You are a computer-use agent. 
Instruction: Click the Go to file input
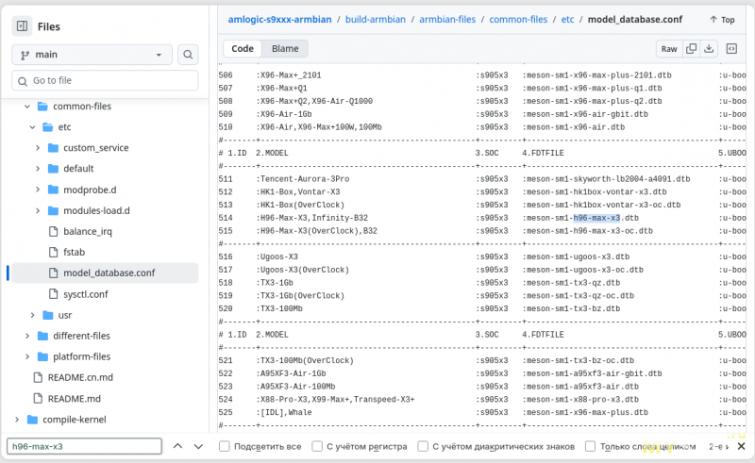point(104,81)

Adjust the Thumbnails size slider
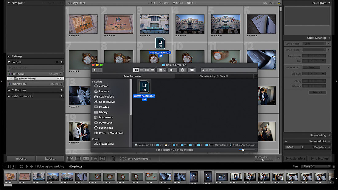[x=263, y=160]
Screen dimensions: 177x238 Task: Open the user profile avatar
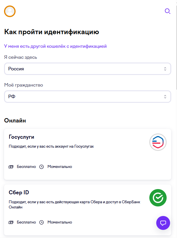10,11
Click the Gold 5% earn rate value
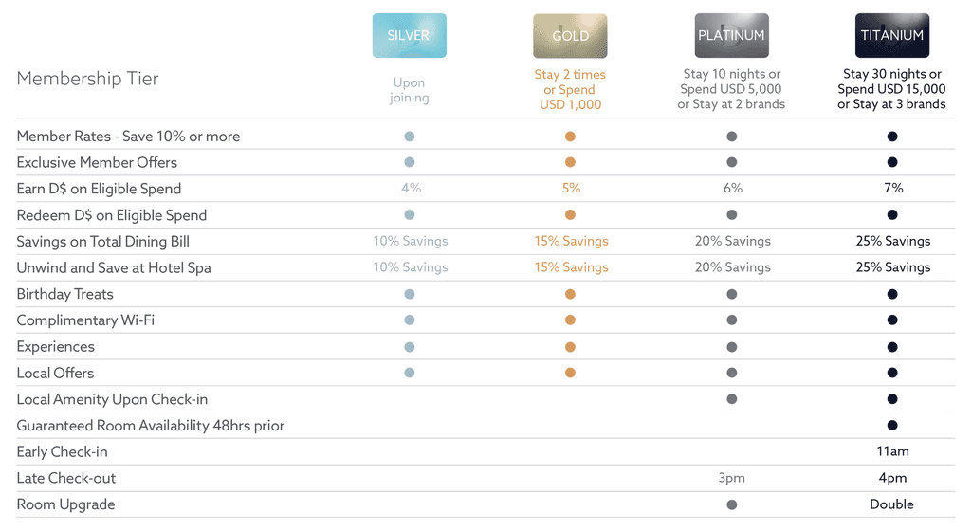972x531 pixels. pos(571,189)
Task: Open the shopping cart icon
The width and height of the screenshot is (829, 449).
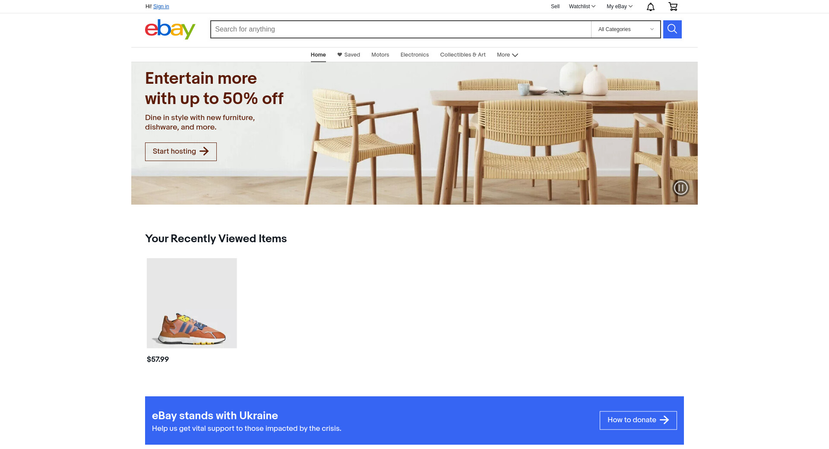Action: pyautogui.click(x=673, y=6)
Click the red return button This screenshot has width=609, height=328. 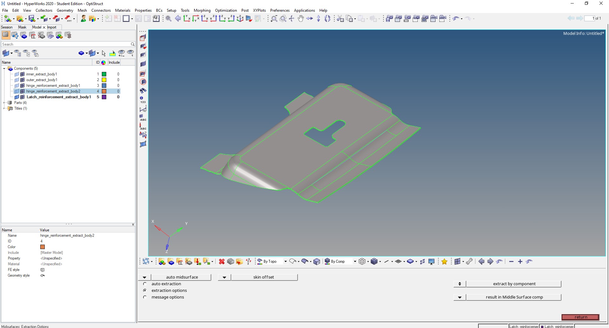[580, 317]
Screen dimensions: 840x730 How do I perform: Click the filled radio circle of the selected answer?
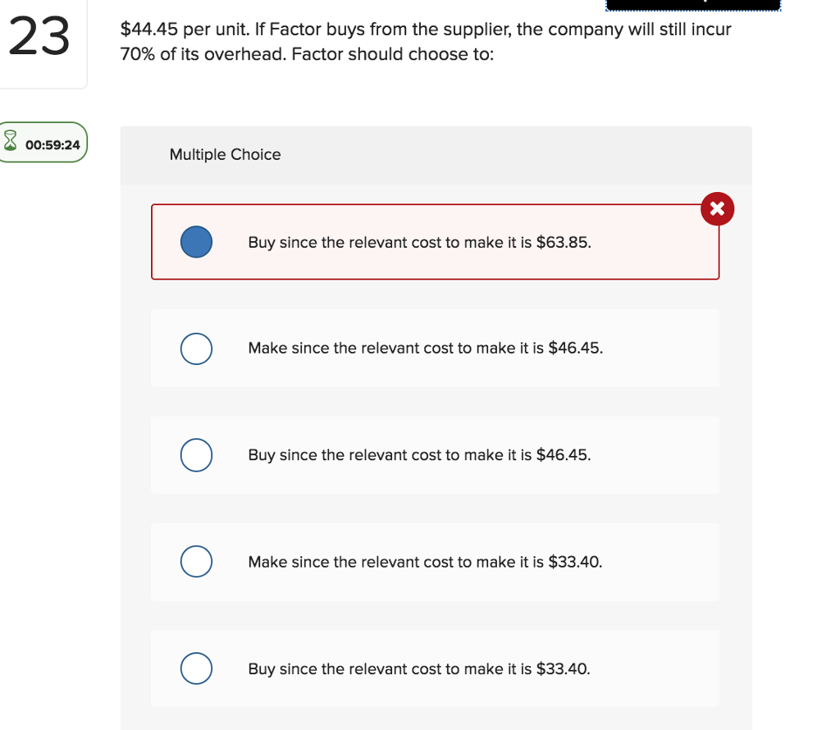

## Description of the task
Using the data above, set down each line from the line with "Instruction: Click the Go to file input" to the line with "Task: Open the shopping cart icon" exactly, both ends included, and leave the pictures behind. Nothing else belongs.

## Solution
Instruction: Click the Go to file input
point(104,81)

Adjust the Thumbnails size slider
[x=263, y=160]
Screen dimensions: 177x238 Task: Open the user profile avatar
10,11
Click the Gold 5% earn rate value
972x531 pixels. pos(571,189)
Task: Open the shopping cart icon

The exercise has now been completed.